The Good Time Park owner became chairman of the board of the Fairgrounds Speedway in Louisville, Kentucky in June 1949, joining J. Fred Miles and Henry H. Knight in the venture. As a director of the Michigan Racing Association Inc., he helped develop a new harness racing venture in the Detroit area in 1949 and became president of the Wolverine Harness Raceway at Detroit Race Course.

====Yonkers Raceway====
In late 1949, he relinquished his Goshen Mile Track Association license and became president of the newly formed Yonkers Trotting Association, Inc., which was granted a 62-night racing permit. Cane presided over the establishment of New York's Yonkers Raceway in 1950. He converted the old Empire City running track into a trotting track. Under his leadership, the raceway achieved the first $1,000,000 handle in trotting history on May 20, 1950.

====Harness racing museum====
Cane was among the industry leaders who organized a harness racing museum in July 1949 and was appointed one of its original trustees. His Good Time Stable building later became the Hall of Fame of the Trotter in 1951, now known as the Harness Racing Museum & Hall of Fame.

==Personal life==
Cane was a former resident of Hackensack, New Jersey. He lived on the east side of Larch Avenue with a view over the Hackensack Valley. He later maintained homes in Miami Beach and Goshen.
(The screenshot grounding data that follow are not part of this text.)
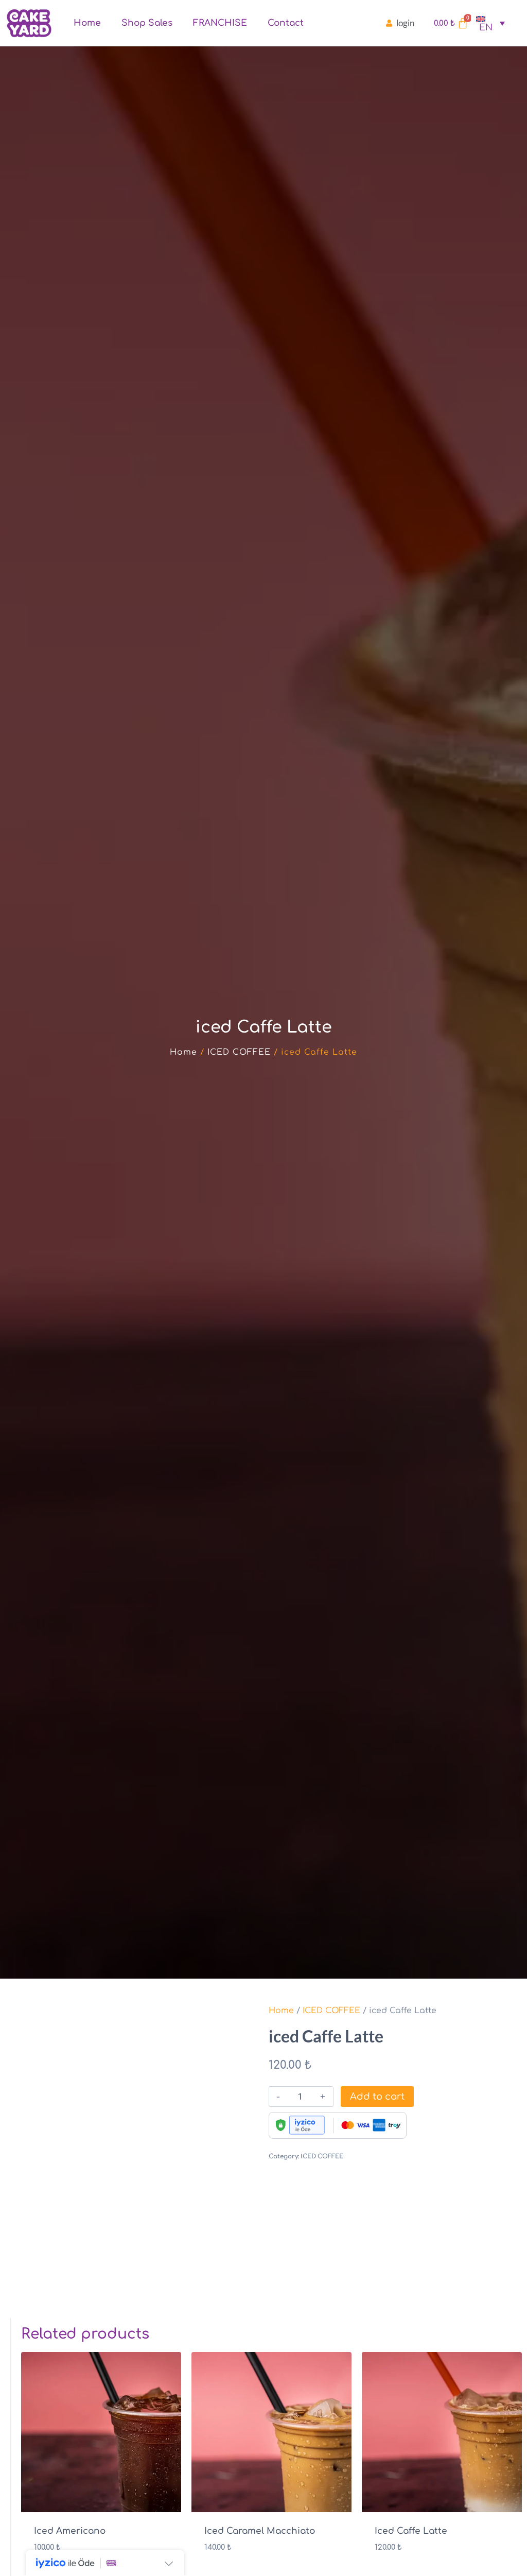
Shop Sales (146, 23)
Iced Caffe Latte (411, 2531)
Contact (286, 23)
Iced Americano (70, 2531)
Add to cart (377, 2096)
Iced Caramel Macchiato (259, 2531)
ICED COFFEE (239, 1052)
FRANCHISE (220, 23)
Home (87, 23)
He married Lillian Cooper of New Brighton. Lillian was the daughter of the distinguished Cooper family of Staten Island. His first wife died in 1945. At 76 years old in 1952, he married Virginia F. Woerner.

==Death==
William H. Cane died on March 27, 1956, in Miami Beach, Florida, United States, at the age of 81. He was interred at Brookside Cemetery in Englewood, New Jersey.

==Legacy==
He had founded the William H. Cane Foundation in 1949 to award scholarships to high school students, with any remaining funds directed to a proposed William H. Cane Scholarship Fund at Princeton University. When he passed away in 1956, his will granted $3,000,000 to establish a scholarship fund in his name at Princeton, intended to assist needy high school graduates, especially from Hackensack, Bogota, Jersey City, and Goshen.

His horse, Good Time, was named the 1949 Harness Horse of the Year, the first pacer to win the award. At his Goshen home, he kept a room solely for the trophies won by Good Time.

He became a recipient of the United States Harness Writers Association Proximity Award in 1953.

The William H. Cane Futurity, now known as the Cane Pace, was named in his honor at Yonkers Raceway in 1955.

Nicknamed "Mr. Trotting," he was a harness racing pioneer who devoted more than 65 years of his life to the sport as a driver, trainer, owner, breeder, track operator, and commissioner. He was posthumously elected to the Hall of Fame of the Trotter in 1958.